En un ensayo particularmente original, Mario Vargas Llosa se refiere a un fenómeno social actual al que llama “la civilización del espectáculo”.
En resumen: las generaciones de hogaño, exponentes del consumismo a todo dar, se aburren. Ya, por lo visto, pasaron los tiempos en que los individuos eran capaces de entretenerse y divertirse, solos o en familia, en sus casas.
En efecto, abuelos y otros parientes convivían en su núcleo familiar: se leía mucho, no había televisión, si acaso radio, y los mayores contaban historias de viva voz, o las leían.
En tanto, los niños narraban sus experiencias escolares, o recitaban, o representaban algún pequeño texto dramático o cómico con gran regocijo general.
Ahora no: ya no hay abuelos ni tíos en el círculo familiar; la mayoría de los jóvenes y adultos ni leen, ni conversan, y carecen de originalidad e iniciativa: todo su mundo conceptual gira alrededor de la televisión y sus mensajes adocenados.

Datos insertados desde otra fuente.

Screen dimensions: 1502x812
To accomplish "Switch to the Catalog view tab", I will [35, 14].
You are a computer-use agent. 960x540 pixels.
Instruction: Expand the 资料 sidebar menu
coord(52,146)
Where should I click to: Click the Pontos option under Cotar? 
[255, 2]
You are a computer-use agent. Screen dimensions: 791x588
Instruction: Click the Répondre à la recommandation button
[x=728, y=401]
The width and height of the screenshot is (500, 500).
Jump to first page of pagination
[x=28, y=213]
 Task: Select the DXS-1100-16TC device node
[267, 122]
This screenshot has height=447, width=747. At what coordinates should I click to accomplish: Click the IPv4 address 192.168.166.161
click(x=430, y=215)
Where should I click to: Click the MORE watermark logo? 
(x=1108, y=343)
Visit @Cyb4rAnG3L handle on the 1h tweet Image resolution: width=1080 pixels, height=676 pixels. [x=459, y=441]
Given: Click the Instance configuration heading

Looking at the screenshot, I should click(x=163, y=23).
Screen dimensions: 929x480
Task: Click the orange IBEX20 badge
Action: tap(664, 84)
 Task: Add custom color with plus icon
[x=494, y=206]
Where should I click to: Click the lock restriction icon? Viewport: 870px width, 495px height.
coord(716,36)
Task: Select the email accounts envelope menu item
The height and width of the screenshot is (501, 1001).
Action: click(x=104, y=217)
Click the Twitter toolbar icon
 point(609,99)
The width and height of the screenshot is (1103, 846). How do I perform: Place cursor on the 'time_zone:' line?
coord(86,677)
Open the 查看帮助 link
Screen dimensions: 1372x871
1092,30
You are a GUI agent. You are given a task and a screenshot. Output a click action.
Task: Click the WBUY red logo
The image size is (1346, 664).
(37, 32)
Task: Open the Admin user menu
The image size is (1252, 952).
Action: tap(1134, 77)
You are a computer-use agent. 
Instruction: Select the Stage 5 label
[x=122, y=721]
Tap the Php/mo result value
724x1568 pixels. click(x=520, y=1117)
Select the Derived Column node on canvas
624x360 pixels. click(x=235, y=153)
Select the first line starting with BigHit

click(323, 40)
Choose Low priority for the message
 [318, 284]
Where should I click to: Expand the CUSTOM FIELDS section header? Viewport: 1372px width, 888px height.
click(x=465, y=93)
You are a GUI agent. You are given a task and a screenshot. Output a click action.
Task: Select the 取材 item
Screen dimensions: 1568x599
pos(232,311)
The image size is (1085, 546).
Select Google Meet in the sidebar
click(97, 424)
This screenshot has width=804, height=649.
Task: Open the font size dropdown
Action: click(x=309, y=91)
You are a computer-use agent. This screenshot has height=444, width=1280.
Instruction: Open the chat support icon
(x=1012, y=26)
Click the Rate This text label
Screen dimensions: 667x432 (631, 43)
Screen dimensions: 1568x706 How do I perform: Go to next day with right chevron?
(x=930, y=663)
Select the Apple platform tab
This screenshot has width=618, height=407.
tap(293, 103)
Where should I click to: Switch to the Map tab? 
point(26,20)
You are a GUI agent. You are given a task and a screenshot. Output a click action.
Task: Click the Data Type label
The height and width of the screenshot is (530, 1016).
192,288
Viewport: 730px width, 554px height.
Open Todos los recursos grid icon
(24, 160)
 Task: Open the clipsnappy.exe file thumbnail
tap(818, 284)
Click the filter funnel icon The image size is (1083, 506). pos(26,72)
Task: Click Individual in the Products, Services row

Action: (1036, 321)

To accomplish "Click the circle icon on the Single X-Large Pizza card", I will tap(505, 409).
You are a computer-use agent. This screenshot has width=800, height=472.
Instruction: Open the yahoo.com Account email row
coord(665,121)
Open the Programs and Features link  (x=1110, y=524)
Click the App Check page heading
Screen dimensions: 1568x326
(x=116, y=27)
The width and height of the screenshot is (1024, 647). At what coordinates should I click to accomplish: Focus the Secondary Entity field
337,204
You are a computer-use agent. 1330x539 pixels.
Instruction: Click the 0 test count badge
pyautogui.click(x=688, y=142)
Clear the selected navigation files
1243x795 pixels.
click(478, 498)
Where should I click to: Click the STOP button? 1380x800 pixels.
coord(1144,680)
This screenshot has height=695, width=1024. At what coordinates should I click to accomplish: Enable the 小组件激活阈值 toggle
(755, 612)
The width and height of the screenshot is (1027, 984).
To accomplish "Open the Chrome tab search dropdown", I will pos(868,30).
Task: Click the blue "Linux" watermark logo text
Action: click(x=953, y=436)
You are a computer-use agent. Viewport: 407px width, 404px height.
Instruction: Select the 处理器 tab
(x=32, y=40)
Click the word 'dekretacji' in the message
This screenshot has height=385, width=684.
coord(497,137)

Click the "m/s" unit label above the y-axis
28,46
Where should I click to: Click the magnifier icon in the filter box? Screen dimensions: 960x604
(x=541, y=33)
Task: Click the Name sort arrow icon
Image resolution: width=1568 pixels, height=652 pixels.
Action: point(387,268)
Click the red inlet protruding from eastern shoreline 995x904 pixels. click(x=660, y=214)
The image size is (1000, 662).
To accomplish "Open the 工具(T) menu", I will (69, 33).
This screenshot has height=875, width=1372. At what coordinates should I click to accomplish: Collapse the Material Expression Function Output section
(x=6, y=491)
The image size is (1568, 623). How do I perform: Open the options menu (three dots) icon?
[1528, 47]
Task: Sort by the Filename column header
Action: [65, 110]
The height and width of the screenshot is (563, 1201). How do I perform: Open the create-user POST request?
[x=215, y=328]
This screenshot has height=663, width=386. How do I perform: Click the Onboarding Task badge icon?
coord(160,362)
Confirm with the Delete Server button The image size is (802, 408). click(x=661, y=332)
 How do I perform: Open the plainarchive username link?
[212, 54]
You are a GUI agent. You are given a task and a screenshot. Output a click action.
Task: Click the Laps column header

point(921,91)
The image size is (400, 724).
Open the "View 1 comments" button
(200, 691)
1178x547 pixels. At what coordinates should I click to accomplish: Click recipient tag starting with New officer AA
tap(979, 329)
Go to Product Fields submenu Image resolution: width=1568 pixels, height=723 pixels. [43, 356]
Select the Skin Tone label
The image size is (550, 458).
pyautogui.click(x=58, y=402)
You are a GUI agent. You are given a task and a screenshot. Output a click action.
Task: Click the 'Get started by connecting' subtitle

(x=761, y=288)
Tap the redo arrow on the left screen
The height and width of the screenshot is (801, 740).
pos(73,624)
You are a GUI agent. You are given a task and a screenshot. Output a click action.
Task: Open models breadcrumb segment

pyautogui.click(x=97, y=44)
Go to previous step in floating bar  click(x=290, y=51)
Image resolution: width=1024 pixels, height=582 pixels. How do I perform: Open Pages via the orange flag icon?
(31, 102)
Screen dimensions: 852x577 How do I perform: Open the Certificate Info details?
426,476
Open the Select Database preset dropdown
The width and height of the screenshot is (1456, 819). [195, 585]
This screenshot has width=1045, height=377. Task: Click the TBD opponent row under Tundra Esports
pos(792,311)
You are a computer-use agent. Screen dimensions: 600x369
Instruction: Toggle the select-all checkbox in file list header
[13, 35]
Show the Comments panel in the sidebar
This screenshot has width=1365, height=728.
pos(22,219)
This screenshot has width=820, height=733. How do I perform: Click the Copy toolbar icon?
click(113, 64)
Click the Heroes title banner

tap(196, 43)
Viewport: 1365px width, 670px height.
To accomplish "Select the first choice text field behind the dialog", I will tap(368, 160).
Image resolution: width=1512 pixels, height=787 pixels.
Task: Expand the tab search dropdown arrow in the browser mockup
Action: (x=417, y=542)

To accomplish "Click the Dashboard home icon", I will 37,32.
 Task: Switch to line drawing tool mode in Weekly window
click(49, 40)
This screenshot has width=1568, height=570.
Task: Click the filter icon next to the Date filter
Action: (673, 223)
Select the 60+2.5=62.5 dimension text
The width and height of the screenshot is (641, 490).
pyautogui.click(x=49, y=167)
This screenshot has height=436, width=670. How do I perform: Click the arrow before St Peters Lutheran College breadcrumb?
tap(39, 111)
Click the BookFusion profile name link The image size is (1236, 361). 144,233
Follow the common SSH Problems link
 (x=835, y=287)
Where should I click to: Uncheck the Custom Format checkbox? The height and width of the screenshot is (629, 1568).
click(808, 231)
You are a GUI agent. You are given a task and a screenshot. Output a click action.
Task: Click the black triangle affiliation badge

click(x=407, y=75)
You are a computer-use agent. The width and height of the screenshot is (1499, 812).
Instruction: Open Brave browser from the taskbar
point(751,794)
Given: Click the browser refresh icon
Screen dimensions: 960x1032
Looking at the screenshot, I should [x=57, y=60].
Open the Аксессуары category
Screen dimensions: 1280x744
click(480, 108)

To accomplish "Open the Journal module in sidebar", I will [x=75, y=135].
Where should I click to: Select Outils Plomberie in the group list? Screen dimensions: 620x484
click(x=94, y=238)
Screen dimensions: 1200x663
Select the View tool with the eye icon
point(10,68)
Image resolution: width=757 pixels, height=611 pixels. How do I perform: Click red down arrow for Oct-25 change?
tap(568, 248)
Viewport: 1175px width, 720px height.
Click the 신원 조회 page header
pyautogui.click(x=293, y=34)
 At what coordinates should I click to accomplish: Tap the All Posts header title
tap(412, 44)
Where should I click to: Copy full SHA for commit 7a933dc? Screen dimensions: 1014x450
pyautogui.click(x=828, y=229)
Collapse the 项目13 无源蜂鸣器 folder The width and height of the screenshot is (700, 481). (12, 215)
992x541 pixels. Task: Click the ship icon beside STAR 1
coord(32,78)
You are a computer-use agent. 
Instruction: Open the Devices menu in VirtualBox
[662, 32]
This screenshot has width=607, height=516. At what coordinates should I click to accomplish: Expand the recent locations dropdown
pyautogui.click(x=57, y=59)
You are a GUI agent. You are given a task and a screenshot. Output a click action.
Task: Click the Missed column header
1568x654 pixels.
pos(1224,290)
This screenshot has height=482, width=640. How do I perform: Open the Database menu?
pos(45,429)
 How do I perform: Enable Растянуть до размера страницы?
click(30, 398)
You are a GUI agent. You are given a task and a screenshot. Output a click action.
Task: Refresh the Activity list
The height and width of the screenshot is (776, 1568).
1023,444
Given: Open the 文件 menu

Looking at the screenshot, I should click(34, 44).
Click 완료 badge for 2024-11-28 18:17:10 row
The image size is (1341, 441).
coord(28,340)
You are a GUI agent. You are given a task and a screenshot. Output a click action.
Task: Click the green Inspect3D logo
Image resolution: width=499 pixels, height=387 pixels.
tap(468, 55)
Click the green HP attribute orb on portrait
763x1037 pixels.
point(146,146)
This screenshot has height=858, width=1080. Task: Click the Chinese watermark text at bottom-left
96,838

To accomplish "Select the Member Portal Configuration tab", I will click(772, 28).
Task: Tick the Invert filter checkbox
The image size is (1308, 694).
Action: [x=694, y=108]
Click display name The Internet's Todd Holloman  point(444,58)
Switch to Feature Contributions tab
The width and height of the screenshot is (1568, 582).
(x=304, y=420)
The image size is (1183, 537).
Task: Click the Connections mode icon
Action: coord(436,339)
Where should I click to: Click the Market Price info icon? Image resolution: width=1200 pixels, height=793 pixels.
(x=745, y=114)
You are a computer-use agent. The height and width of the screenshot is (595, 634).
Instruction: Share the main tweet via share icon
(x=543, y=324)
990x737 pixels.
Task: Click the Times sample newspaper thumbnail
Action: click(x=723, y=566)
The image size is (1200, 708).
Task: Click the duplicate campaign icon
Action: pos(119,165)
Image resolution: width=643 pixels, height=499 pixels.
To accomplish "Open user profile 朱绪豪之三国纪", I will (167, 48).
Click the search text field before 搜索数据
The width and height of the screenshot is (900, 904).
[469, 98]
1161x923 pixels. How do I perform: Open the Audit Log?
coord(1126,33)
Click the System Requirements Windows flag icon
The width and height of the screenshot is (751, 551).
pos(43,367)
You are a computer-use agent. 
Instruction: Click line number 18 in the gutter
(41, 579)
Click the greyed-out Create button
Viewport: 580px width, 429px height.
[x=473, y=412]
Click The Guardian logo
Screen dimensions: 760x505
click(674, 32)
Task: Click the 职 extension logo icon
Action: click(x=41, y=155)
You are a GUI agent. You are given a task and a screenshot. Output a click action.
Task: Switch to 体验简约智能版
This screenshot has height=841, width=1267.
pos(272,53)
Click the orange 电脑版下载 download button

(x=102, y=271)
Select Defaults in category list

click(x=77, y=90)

Resultado: se aburren en casa y, para su entretenimiento, dependen de otros (tan aburridos como ellos) que montan espectáculos públicos de bajo nivel cultural, cuyo común denominador es el mal gusto y el ruido ensordecedor, al que nadie, en kilómetros a la redonda, puede sustraerse.
Mi experiencia personal es la de muchos: vivo en Guachipelín de Escazú, al otro lado del cañón del Tiribí. Del lado de Belén, hay un amplio espacio abierto donde se organizan los fines de semana espectáculos vespertinos y nocturnos, con asistencias masivas.
El altísimo volumen de algo que hacen pasar como música y las voces estridentes de los animadores forman un escándalo insoportable, por lejos que se viva.
La ley, que se supone debe limitar el volumen y el tiempo de tales negocios, no se aplica. Dos municipalidades están implicadas en este deschave: Belén y Escazú.
Ambas con muy altos índices de desarrollo humano y sendos departamentos legales y ambientales para aplicar sus leyes; con muy elevados ingresos pecuniarios gracias a sus desorbitados impuestos; y con alcaldes, munícipes y funcionarios administrativos muy generosamente pagados…
¿Cómo es que dan estos permisos, verdaderos cheques en blanco, con los que no se les controla debidamente ni la duración del acto (se pasan muchísimo del tiempo), ni el volumen de voz de los animadores y de los instrumentos, entre los que predominan los de percusión brutal?
Hay un artículo constitucional (el 50) que nos garantiza a los ciudadanos “el derecho a un ambiente sano y ecológicamente equilibrado”.
Pasar la tarde y la noche en zozobra y en vela, así como estar todo el día siguiente de malhumor por un burumbún que ha invadido abusivamente nuestra intimidad, ¿cómo empata eso con tan merecido derecho?
Estoy a la orden de cualquier ciudadano que, como la valiente señora herediana que puso en su lugar a su municipalidad por incumplimiento de protección a su derecho al reposo nocturno, crea que ya es hora de hacer lo mismo.
Pero conjuntamente, presencialmente, ante tan flagrante omisión a sus deberes, que es la única razón de ser de su existencia como partes del Estado.
El autor es profesor pensionado universitario y ensayista sobre temas culturales.